NOTEBOOK: Given all these different ideas and influences, and how you’re still in the process of understanding what it means to be Métis, is there something that you specifically wanted viewers to take away from Ste. Anne regarding the Métis? Is there something you’re taking away from it?
VERMETTE: I want to open people’s ideas of what it can be, but I understand how it’s so dense and complicated. I sort of just want people to pay attention. I made a lot of references to Métis folklore—there’s a reappearance of this bull. Ste. Anne is where my father’s from, but there’s also the Ste. Anne pilgrimage in Alberta and I decided to name the film that and tried to learn about it. I opened the dialogue up to this event that happened far away from where I live but I could find some ties there.

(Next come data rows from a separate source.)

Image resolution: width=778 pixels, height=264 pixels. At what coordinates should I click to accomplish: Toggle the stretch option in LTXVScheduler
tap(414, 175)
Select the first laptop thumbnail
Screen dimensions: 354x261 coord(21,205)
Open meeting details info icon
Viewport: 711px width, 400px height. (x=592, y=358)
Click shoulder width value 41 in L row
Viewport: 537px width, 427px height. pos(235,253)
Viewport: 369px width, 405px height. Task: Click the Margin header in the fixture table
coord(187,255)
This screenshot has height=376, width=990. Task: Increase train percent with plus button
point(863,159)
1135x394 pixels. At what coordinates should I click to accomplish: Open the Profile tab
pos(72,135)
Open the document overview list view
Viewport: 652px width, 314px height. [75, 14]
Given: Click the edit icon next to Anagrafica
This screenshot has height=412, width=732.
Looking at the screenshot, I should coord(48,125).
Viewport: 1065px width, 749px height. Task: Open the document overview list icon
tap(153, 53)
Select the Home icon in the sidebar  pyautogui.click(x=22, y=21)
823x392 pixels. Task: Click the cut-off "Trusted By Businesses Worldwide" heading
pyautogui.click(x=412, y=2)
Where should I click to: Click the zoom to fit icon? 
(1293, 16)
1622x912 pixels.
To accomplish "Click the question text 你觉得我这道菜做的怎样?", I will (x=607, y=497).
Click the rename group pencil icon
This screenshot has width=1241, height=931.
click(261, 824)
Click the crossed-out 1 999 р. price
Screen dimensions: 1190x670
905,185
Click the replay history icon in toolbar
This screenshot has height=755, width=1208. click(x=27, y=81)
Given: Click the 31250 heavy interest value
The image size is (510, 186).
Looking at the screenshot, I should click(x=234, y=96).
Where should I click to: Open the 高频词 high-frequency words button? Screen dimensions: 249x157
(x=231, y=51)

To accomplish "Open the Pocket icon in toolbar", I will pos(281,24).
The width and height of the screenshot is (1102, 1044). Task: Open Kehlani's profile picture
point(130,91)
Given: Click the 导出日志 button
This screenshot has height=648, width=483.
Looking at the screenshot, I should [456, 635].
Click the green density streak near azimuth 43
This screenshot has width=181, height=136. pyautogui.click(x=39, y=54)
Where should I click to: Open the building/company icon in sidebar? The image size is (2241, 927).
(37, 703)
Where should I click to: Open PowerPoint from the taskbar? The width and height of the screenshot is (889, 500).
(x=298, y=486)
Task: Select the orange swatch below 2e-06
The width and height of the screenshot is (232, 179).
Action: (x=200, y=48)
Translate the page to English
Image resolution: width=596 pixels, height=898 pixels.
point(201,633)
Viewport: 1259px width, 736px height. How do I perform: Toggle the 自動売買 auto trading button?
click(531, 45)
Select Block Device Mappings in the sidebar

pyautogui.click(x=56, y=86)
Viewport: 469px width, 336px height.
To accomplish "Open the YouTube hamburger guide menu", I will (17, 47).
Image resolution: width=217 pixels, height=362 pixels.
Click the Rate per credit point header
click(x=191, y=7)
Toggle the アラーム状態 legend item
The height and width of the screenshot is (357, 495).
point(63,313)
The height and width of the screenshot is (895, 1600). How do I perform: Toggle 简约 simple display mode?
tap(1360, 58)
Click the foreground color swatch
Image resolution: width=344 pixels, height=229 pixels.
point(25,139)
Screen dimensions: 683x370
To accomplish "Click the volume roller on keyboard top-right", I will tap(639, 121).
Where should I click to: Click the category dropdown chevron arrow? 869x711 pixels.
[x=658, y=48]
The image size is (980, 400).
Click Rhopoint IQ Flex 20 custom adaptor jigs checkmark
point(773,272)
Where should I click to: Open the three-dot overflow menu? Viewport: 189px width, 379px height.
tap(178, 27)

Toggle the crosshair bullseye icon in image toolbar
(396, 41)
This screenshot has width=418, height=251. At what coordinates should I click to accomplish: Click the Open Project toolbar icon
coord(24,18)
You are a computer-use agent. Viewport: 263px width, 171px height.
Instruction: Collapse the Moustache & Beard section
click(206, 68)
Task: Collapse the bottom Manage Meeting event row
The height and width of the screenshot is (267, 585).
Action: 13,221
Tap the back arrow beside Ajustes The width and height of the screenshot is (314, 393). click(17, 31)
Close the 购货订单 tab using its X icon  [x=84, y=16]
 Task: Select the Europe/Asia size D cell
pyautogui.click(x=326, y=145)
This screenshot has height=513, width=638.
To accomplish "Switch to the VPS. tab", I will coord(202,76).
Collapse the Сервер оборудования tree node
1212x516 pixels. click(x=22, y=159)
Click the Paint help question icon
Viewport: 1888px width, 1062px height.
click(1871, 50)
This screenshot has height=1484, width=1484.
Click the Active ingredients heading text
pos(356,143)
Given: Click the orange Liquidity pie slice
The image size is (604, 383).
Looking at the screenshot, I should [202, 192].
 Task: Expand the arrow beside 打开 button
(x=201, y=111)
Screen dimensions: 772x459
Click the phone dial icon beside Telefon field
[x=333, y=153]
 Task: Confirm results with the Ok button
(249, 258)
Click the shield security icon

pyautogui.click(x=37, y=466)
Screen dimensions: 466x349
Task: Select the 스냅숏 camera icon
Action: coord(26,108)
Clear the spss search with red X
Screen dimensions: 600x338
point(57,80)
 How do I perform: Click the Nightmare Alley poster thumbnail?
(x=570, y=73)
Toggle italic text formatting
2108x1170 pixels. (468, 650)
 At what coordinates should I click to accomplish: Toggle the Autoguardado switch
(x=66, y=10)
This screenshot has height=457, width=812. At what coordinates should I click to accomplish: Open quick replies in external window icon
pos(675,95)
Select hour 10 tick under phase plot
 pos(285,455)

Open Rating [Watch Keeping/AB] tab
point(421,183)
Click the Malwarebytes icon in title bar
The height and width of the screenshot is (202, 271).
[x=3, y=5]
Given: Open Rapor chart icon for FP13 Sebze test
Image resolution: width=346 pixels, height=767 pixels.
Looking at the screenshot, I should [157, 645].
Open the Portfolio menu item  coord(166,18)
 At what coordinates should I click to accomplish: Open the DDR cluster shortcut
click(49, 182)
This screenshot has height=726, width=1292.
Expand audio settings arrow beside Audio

NOTEBOOK: I like that you’re framing this as an opening up of dialogue. I don’t imagine many people watching this film and seeing very specific messages.
VERMETTE: Or a specific culture. I think for me, it’s all family. That’s the thing I take away most from being Métis: family values. It’s family first. It’s no surprise that that’s overwhelmingly clear in the film.
NOTEBOOK: Do you mind sharing about other elements of Metis folklore that appear in the film?
VERMETTE: There’s the wolf. And these are figures that are evident in a lot of cultural folklores. We play with images and symbols, and even in the score we played with the fiddle, and had that change and evolve.
NOTEBOOK: How did you approach the sonic aspect of the film? It’s clear you like music and think about it, as you have your one short film, Suzanne Ciani on Letterman, that also doesn’t have a direct audio-visual match.
VERMETTE: Music is my favorite thing in the world—I don’t make films often because I listen to too much music. For Ste. Anne, it was a bit different because there were people talking. It’s a much quieter film, and it was a nice bend in my road because there was air and space to breathe. Sound is often a way for me to think about how I can put something in my image that’s missing. I often use sounds to channel other realms. I like to think about all dimensions of life, like sometimes with memories. With Les Châssis de Lourdes, there’s a lot of vacuuming sounds because my mum vacuumed all the time. In Ste. Anne, I use a lot of off-camera sounds. I sat with the sound team and tried to explain the complexity of how I approach it. I try to put a lot of samples in, and Bret Parenteau—who did the score—he would make stuff and I would drop it in whenever it worked. It was very playful. The rough cut had all these sound notes and text all over the images. It’s my favorite part of filmmaking. I love sound.
NOTEBOOK: The big thing about Ste. Anne for me is getting sucked into its rhythm. The sound plays a role in that, but your images are also “composed” in a way where it feels like it’s following a more musical trajectory.
VERMETTE: The guys who taught me the most about editing are Madlib and J Dilla. Even in production I’m thinking about audiovisual samples, and I don’t get too caught up in it—like, let’s just get images! I do my own edits, and when I put everything together, I think about samples and sampling. I DJed a lot in Winnipeg, so I think about playlists and making a cinematic playlist. I’m always thinking about rhythm and pacing, and when you’re into music, you just know when something’s off.
NOTEBOOK: There’s a question I ask everyone I interview that I want to ask you: Do you mind sharing one thing you love about yourself?
VERMETTE: I love how I love others… these people, they’re weirdos, they’re misfits. I like big personalities because it’s never boring. I never want to be bored.